Ulcerative colitis (UC) can be a debilitating gut condition for some, while for others the symptoms can be managed effectively. The treatment for UC can depend on the part of the intestine that is affected.
“The symptoms and severity can vary widely among individuals, and sometimes the classification of UC can change over time as the disease progresses or responds to treatment,” says Dr Pavan Dhoble, a consultant gastroenterologist at P D Hinduja Hospital and Medical Research Centre, Mumbai.
UC comes under the umbrella of inflammatory bowel disease (IBD) and are characterised by chronic inflammation of the gut. “Ulcerative colitis causes inflammation and ulcers to the lining of the colon and rectum,” says Dr Dhoble.
It is vital to communicate openly with healthcare providers about symptoms, says Dr Dhoble. Moreover, timely medical care and proactive management can help in better controlling UC symptoms, preventing flare-ups, and improving overall quality of life, he adds.
Types of ulcerative colitis:
According to Dr Dhoble the different forms of UC are based on the location and extent of the inflammation within the colon.
- Ulcerative proctitis: This form of UC affects only the rectum, the lower part of the colon. Symptoms often include rectal bleeding, urgency, and tenesmus (the feeling of needing to pass stools even when the bowel is empty).
- Proctosigmoiditis: In this form, inflammation extends beyond the rectum and involves the sigmoid colon (the S-shaped part just above the rectum). Symptoms may include bloody diarrhoea, abdominal cramps, and a frequent urge to empty the bowels.
- Left-sided or distal colitis: This type of UC involves the left side of the colon, including the sigmoid colon and descending colon. Symptoms may include bloody diarrhoea, abdominal pain on the left side, and weight loss.
- Pancolitis: This is the most extensive form of UC, affecting the entire colon. Symptoms can be severe and may include bloody diarrhoea, severe abdominal pain, fatigue, weight loss, and fever.
Treating UC
The treatment approaches for the different subtypes of UC are often similar, says Dr Dhoble.
The focus is on inducing and maintaining remission, managing symptoms, and preventing complications regardless of the subtype, he adds.
“Topical therapies include medication that is given through suppositories or rectal enemas to target the inflammation in the rectum,” says Dr Dhoble.
Aminosalicylates, corticosteroids, immunomodulators, or biologic therapies might be prescribed for more extensive inflammation that cannot be controlled with topical therapies, he adds.
In the case of pancolitis, the most severe form of the condition, hospitalisation may be required to control symptoms and prevent complications.
“In all forms of UC, the treatment plan is personalised based on the individual’s symptoms, disease severity, response to previous treatments, and overall health”, says Dr Dhoble.
Medicines and diets to avoid
NSAIDs or non-steroidal anti-inflammatory medication should be used sparingly in people with UC as studies show that it can cause a flare-up of the condition.

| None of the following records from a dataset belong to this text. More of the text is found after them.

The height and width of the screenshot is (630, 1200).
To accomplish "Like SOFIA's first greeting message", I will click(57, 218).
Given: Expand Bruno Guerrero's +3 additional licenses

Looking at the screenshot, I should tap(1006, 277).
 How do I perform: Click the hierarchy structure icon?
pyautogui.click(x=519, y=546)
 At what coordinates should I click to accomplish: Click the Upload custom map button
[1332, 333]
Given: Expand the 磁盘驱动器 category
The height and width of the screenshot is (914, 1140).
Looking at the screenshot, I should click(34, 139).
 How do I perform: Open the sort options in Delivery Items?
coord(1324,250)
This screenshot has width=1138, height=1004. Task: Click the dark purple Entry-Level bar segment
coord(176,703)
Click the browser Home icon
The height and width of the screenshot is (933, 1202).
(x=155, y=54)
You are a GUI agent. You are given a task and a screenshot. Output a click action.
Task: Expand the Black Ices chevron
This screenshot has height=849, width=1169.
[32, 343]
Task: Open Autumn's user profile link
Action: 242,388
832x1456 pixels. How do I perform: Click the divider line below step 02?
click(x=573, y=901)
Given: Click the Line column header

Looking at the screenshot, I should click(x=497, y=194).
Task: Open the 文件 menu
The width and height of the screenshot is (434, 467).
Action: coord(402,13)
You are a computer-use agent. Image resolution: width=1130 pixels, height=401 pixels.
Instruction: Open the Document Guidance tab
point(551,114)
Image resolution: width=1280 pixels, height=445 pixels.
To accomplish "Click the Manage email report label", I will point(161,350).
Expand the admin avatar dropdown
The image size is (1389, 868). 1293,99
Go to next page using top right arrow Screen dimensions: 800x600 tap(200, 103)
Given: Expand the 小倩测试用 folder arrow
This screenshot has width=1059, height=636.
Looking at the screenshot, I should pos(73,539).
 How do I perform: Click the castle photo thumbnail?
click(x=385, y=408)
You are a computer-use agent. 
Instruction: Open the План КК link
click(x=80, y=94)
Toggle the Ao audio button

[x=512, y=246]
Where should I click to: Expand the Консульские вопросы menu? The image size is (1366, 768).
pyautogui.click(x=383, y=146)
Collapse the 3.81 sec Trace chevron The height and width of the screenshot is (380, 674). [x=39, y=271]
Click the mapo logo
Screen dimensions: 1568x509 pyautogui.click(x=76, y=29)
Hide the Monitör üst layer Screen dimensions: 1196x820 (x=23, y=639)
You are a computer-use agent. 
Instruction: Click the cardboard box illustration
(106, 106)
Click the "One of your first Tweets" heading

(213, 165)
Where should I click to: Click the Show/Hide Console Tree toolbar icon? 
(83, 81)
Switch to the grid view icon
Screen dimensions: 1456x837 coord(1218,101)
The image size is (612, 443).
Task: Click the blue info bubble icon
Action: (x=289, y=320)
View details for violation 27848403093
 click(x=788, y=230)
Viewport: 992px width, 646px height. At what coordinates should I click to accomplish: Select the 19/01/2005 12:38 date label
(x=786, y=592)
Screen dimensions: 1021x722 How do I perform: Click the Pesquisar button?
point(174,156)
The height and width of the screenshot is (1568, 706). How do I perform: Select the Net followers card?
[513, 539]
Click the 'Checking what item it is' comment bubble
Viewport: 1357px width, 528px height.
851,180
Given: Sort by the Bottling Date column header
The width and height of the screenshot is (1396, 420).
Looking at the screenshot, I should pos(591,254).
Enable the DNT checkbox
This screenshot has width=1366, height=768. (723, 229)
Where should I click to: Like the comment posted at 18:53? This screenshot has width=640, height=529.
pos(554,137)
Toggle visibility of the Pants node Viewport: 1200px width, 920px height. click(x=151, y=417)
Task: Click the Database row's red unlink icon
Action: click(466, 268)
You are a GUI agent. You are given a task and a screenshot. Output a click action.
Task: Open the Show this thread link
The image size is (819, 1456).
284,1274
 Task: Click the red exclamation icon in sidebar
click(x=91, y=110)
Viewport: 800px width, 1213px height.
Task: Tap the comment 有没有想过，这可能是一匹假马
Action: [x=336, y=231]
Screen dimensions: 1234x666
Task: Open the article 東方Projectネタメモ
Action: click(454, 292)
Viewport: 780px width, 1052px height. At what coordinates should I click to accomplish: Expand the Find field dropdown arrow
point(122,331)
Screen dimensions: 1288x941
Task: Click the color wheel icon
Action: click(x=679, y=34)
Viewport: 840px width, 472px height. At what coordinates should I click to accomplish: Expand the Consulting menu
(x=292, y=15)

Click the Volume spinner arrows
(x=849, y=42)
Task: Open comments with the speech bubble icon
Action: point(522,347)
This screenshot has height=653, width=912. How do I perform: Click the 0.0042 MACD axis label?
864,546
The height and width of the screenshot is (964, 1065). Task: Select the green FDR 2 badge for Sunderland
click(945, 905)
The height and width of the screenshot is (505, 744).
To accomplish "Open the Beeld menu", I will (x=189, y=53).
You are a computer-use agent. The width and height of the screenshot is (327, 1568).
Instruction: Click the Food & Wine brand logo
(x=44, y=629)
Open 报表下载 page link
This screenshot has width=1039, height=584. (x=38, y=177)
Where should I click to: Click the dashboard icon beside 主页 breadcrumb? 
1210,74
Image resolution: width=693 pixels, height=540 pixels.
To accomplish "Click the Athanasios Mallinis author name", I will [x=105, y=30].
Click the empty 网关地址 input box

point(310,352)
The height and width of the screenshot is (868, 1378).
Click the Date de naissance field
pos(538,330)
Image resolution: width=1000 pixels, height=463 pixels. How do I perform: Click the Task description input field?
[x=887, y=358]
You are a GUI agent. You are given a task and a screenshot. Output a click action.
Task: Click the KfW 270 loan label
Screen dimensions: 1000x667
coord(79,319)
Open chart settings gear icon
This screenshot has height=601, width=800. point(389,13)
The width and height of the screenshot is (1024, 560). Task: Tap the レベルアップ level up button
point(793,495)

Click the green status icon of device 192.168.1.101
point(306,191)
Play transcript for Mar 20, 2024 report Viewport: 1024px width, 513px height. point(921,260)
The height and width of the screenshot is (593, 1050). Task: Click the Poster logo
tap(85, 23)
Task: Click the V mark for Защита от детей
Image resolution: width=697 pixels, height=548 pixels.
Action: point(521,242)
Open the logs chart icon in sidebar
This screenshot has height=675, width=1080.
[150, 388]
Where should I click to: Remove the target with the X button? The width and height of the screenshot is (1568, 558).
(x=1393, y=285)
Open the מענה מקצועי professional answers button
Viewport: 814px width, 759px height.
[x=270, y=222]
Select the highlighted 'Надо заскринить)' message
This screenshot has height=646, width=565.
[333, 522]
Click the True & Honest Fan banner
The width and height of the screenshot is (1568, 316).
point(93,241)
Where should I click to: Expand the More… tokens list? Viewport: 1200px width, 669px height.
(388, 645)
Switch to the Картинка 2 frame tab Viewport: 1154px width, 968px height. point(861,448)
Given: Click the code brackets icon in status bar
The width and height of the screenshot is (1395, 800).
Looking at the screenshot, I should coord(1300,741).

Dr Dhoble says it is paramount that affected individuals work closely with their healthcare providers to develop a treatment plan that suits their specific needs.
Through lifestyle modifications, dietary changes, and regular monitoring one can manage UC.
A healthy diet filled with fresh food has been found to be excellent for people with UC, says Dr Vineet Ahuja, a gastroenterologist at the All-India Institute of Medical Sciences (AIIMS), Delhi.
“We encourage people not to eat too much of processed or packaged food and to have a lot of fresh fruits and vegetables,” he says. Non-vegetarians are advised not to eat red meat, he adds.
However, Dr Ahuja says, since UC affects everyone differently, there is no one diet that will suit everyone.
Key takeaways:
- Consulting a healthcare professional is advisable for anyone experiencing symptoms related to UC, especially if these symptoms are persistent, severe, or affecting daily life.
- If you experience symptoms like persistent diarrhoea, abdominal pain, rectal bleeding, urgency to have bowel movements, or unexplained weight loss, it is essential to consult a healthcare professional for an evaluation.
- If you have been diagnosed with UC and notice a significant change in your symptoms, such as increased frequency of bowel movements, worsening abdominal pain, or increased bleeding, inform your healthcare provider.
- Symptoms that persist for more than a few days without improvement despite over-the-counter treatments or lifestyle modifications should prompt a consultation with a doctor.
- Symptoms such as severe abdominal pain, high fever, persistent vomiting, significant dehydration, or signs of anaemia (pale skin, weakness, fatigue) require immediate medical attention.
- Regular check-ups and follow-ups with a gastroenterologist or healthcare provider are essential to monitor the progression of the condition, adjusting treatment plans, and preventing complications.